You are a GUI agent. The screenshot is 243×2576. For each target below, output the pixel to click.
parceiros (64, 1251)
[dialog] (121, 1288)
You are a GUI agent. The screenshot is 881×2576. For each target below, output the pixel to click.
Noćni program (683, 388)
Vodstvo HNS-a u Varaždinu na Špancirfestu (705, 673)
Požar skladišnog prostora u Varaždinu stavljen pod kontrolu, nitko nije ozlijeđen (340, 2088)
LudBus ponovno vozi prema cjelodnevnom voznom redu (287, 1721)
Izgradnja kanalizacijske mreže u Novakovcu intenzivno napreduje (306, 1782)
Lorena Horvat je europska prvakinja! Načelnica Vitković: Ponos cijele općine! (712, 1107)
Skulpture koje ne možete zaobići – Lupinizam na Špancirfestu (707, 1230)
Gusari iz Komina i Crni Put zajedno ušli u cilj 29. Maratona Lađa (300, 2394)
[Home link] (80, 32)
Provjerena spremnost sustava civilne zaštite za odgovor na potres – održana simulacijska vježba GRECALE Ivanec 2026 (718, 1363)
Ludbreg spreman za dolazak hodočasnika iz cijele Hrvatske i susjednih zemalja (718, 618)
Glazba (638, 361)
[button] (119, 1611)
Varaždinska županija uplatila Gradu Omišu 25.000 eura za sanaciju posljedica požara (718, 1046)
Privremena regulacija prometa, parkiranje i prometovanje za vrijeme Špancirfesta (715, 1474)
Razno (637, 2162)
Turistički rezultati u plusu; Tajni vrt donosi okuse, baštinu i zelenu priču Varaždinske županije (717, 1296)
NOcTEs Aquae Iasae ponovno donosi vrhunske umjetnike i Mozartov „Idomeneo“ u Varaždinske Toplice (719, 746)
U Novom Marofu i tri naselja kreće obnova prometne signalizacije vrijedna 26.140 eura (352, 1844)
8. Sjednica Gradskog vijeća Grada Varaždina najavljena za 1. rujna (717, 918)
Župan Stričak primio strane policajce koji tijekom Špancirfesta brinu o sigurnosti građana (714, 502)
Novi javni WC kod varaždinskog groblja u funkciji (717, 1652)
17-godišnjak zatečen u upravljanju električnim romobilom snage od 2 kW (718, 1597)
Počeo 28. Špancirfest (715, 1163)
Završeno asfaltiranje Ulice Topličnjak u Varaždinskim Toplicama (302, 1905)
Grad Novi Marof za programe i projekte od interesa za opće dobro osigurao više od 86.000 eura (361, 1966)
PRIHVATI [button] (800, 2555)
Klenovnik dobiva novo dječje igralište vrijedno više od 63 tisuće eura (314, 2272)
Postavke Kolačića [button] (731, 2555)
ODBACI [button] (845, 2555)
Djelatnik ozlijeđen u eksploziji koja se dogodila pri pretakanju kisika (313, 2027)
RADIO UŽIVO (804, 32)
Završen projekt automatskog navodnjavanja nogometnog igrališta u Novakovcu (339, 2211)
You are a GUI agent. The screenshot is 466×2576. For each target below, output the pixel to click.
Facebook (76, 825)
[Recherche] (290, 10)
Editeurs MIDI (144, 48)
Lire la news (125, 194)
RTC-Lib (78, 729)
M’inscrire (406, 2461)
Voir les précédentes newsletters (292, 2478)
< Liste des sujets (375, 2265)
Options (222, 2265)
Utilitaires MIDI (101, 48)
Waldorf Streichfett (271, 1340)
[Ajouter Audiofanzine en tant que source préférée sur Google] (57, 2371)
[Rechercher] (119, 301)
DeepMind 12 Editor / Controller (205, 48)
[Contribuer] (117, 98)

## WHAT THE TASK REQUIRES
Go through the entries and return each line where the word "Novakovcu" appears.

## TASK SOLUTION
Izgradnja kanalizacijske mreže u Novakovcu intenzivno napreduje (306, 1782)
Završen projekt automatskog navodnjavanja nogometnog igrališta u Novakovcu (339, 2211)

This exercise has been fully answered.